TASK BRIEF ▸ Exactly reproduce the lines from the one holding "Instruction: Open the" through the end of the records, including both boundary lines but no pictures.

──────── INPUT FOR THIS TASK ────────

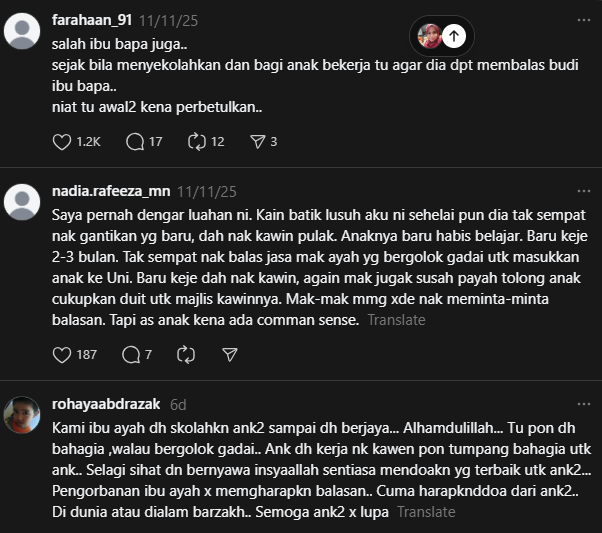The width and height of the screenshot is (602, 533).
Task: Repost farahaan_91's comment
Action: click(x=198, y=142)
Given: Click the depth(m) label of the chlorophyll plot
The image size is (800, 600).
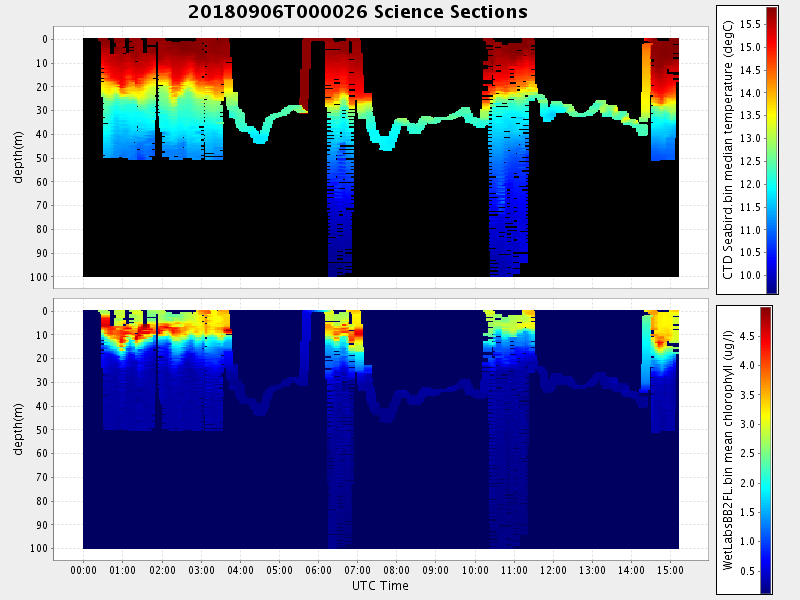Looking at the screenshot, I should pos(18,430).
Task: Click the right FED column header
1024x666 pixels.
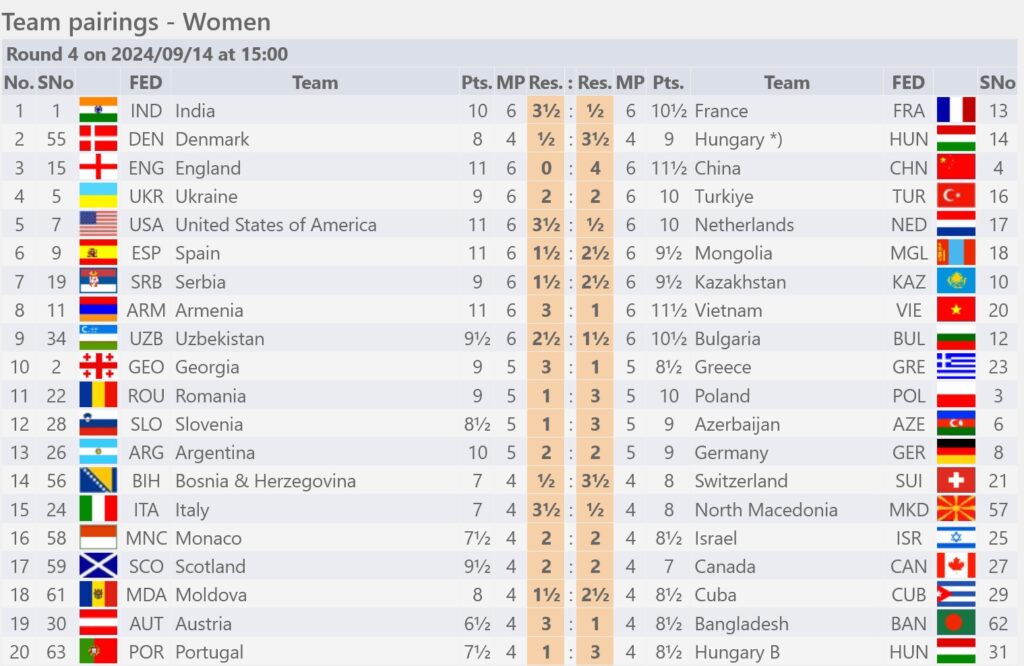Action: pyautogui.click(x=908, y=82)
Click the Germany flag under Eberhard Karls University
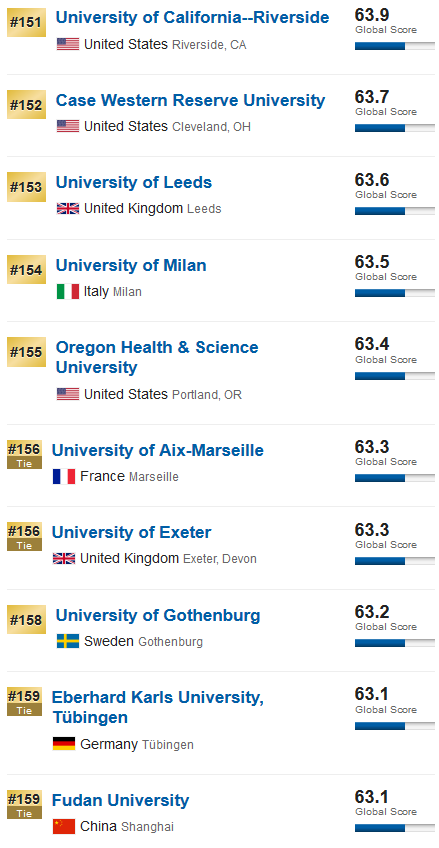Viewport: 439px width, 848px height. click(64, 744)
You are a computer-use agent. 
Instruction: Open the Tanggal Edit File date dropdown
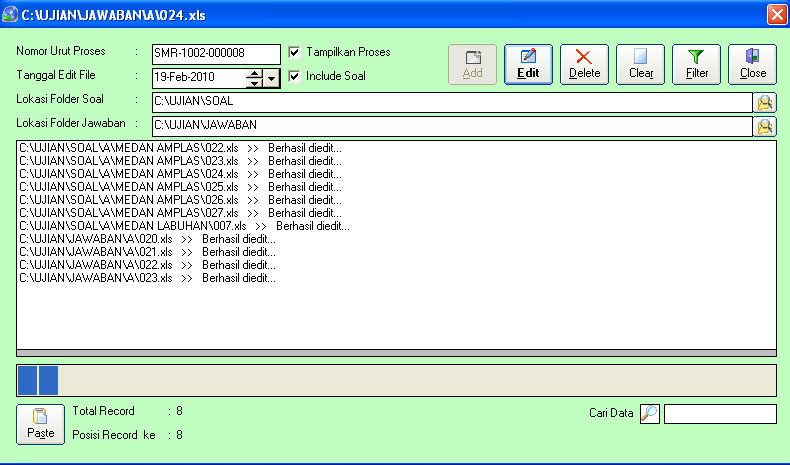click(272, 78)
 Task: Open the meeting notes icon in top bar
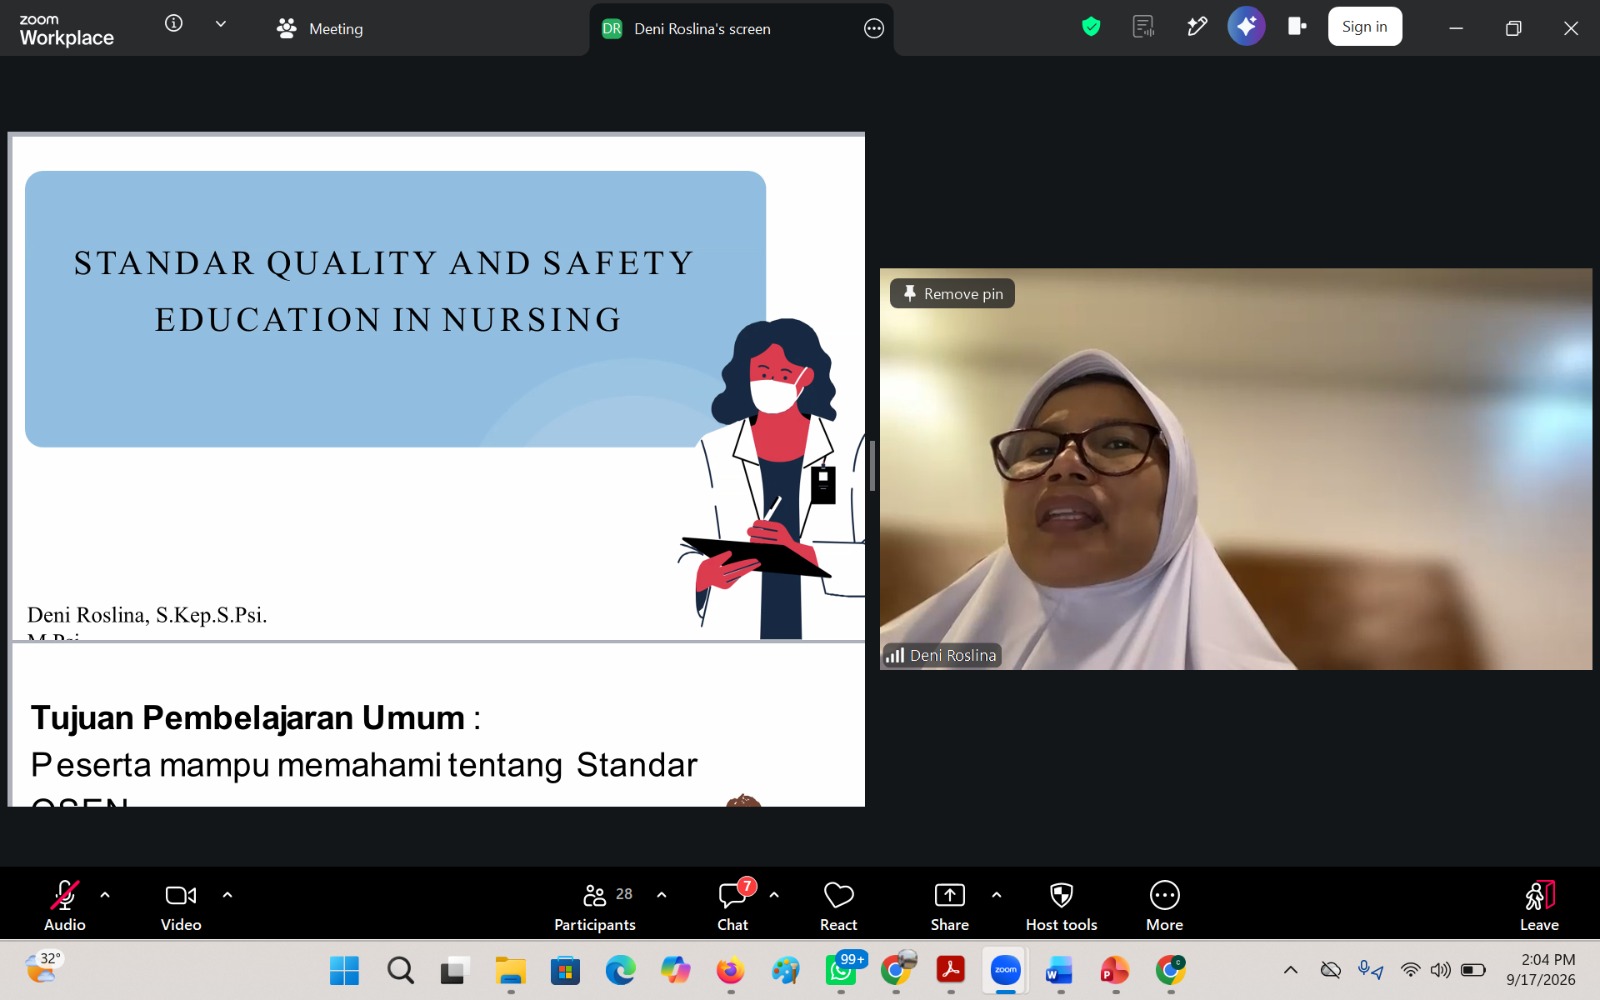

────────

SOLUTION TO THE EXERCISE ▸
Instruction: Open the Tanggal Edit File date dropdown
click(272, 78)
 Task: Open the meeting notes icon in top bar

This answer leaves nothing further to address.